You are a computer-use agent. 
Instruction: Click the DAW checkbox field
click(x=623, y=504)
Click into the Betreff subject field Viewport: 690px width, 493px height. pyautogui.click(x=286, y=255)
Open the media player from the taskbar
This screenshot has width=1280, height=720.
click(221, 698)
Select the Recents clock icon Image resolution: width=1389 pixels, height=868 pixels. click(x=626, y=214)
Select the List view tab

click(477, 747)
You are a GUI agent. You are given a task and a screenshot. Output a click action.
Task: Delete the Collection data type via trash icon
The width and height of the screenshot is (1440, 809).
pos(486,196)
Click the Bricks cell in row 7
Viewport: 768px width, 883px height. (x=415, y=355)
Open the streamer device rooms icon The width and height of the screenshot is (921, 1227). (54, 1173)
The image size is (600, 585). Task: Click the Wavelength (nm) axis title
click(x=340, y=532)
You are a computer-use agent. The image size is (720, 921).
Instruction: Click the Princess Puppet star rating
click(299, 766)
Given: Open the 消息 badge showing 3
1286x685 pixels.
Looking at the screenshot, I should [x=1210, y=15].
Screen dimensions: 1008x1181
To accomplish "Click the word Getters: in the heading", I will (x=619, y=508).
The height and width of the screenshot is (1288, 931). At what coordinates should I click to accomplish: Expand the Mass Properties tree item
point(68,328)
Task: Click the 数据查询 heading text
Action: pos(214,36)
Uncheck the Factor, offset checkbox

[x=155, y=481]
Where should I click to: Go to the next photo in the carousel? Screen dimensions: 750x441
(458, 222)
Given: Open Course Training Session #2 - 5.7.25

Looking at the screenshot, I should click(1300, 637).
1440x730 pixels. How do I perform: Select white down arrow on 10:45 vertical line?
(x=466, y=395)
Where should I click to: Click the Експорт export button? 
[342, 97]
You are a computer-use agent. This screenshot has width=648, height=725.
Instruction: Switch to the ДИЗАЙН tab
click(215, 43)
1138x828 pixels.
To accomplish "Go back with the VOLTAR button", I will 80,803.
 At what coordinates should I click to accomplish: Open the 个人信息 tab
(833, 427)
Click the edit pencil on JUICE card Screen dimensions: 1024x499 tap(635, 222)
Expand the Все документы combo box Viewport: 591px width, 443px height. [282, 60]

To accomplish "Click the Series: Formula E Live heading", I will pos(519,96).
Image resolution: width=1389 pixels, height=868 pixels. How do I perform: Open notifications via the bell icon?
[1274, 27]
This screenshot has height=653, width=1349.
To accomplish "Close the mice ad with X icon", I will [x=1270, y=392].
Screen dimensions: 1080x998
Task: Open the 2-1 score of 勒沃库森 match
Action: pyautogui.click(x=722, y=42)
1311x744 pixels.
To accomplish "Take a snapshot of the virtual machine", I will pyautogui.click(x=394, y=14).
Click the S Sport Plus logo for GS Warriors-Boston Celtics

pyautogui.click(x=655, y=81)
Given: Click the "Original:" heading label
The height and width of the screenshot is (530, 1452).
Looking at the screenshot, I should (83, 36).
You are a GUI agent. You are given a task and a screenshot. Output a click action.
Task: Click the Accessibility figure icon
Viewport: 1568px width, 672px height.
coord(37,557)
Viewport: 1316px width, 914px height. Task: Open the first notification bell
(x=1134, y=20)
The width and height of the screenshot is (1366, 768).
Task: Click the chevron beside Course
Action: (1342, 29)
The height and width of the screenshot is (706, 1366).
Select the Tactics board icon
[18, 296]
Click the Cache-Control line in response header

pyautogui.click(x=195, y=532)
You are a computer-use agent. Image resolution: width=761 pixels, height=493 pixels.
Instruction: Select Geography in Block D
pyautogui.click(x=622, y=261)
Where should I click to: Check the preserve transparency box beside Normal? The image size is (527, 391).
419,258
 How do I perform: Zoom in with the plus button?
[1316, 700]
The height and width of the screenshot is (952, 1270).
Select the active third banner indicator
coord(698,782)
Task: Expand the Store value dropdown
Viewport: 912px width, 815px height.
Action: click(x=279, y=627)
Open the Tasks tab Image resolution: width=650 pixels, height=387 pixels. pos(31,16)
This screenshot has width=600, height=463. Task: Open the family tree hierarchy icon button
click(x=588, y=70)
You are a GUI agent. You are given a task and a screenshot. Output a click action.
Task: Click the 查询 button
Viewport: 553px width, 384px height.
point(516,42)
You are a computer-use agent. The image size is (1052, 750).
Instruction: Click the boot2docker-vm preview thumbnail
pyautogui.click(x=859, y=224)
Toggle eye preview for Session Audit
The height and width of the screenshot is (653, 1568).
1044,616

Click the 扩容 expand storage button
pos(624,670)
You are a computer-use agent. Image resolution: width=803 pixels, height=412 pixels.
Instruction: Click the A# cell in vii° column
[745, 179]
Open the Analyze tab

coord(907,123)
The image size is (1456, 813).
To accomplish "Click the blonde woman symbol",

=-=-=-=-=

### [Required work]
Copy the part of the listing that opens with the line containing "The image size is (600, 585)." and closes with the line containing "will (x=619, y=508).", reproducing each line without any change.

### [Exercise output]
The image size is (600, 585). Task: Click the Wavelength (nm) axis title
click(x=340, y=532)
You are a computer-use agent. The image size is (720, 921).
Instruction: Click the Princess Puppet star rating
click(299, 766)
Given: Open the 消息 badge showing 3
1286x685 pixels.
Looking at the screenshot, I should [x=1210, y=15].
Screen dimensions: 1008x1181
To accomplish "Click the word Getters: in the heading", I will (x=619, y=508).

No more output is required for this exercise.